My childhood memories of sandpaper-dry heat and the excitement of discovering a chilled ‘soda’ in the basement have formed a veil of dust in my imagination.
I see my mother,through falling leaves of disjointed flashbacks, as a swirl of black-liquorice fabric. I taste the chlorine and smell the rubber arm-bands from learning to swim and I hear the lullaby of the crickets each night, rattling like a broken jewellery box. Yet, by sorting through these fragments, some images sharpen, the opposite process of a shimmering oasis that those children’s cartoons were so fond of.
I remember a trip to a market. My mother, my sister and me. After white-walled housing and women awash in black, the mesh of colours, chattering noises and the glitter of gold-tinged genie lamps overwhelmed me.
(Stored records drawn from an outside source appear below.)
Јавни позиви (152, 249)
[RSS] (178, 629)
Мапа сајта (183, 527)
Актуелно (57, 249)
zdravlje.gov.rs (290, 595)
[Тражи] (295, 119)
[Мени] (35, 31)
Despite the scarcity of windows, sunlight carved its own slanted paths into every merchant’s stall.
My silence must have been interpreted as good behaviour, as a rounded man with a soft beard leant forward and placed a necklace over my head. It was an elasticated chain of daisies that matched my linen floor-length shirt, a spice of scarlet and green embroidery at the neckline. He gave one to my sister as well and we felt like Arabian princesses.
I’ve never been back, but I suspect I’d get a different reaction today.